Not to ride on 18DAI's coattails yet again, but he hit the nail right on the head for every question. You will notice the forcing cone (end of the barrel right next to the cylinder) is machined flat on the bottom. This makes the bottom of the forcing cone thinner. That is where your trouble "may" occur with hot 125gr .357 loads. Stay away from them and everything will be just fine. If you want to shoot magnums, stick with the 158gr loads, and keep the forcing cone clean. I have a model 19, same gun as your's, but blued. I just shot a bunch of different 38's out of it last weekend. The Blazer 38's seem to have very soft recoil. Very pleasant to shoot, but dirty. My local Walmart gets in Winchester White Box 38 Specials in 100 round boxes for $28.98 from time to time. They are a decent target round at a good price. It is a 130gr fully jacketed load. If you're worried about damage to your handgun, just practice with standard 38's and carry 38+P loads. K-Frames chambered for .357 magnum should handle any 38+P+ load, but if you feel uncomfortable about shooting them, then don't. I also agree about letting a gunsmith service your handgun, if you are not familiar with the internals. You saved enough on the purchase price, you can afford it. Enjoy the M66.
 
I have a 66 no-dash and it's one of my favorites. Does yours come with the silver sights or black sights? The very first 66s, such as mine, came with silvery stainless steel sights. That wasn't a really great idea because they handle glare and bright light poorly and Smith very quickly changed over to all-black sights.

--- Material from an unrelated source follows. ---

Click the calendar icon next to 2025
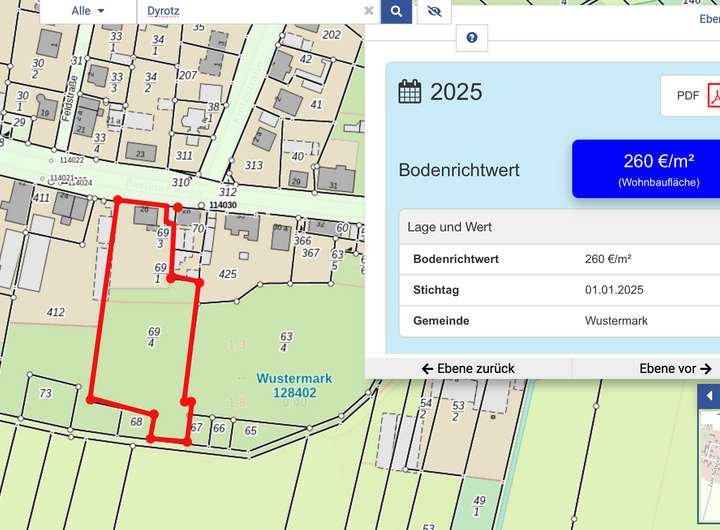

I pretty much fire .38s exclusively through mine. .357s are a bit hard on the hand and wrist for range work in a gun as light as this one and I have a couple of other, much heavier .357s (a 686 and a 27) that handle the magnum rounds a lot better. I've zeroed the sights on my 66 for 158 gr. 38 semi-wadcutters and I find that the gun is extraordinarily accurate shooting those rounds. It's also enormous fun to shoot because it points so naturally. The trigger on mine, which has had no work done on it, has gradually broken in to become the best trigger on any of my revolvers.

Congratulations on a great purchase. I honestly don't think that there's any finer exemplar of Smith's revolvers than a 66 no-dash.
 
Does yours come with the silver sights or black sights? The very first 66s, such as mine, came with silvery stainless steel sights. That wasn't a really great idea because they handle glare and bright light poorly and Smith very quickly changed over to all-black sights.

The rear site is black. The front site is silver stainless with a red/orange marker on the tip.

I didn't get a chance to take any pictures, but maybe this weekend. Thanks for all the great information everyone.
 
So is it safe to assume that anything labeled as fitting a model 19 4" barrel .357 will fit this model 66 too (form fit holster or square bottom grips for example)?
 
Yes, the 19 and the 66 share holsters and grips. Regards 18DAI.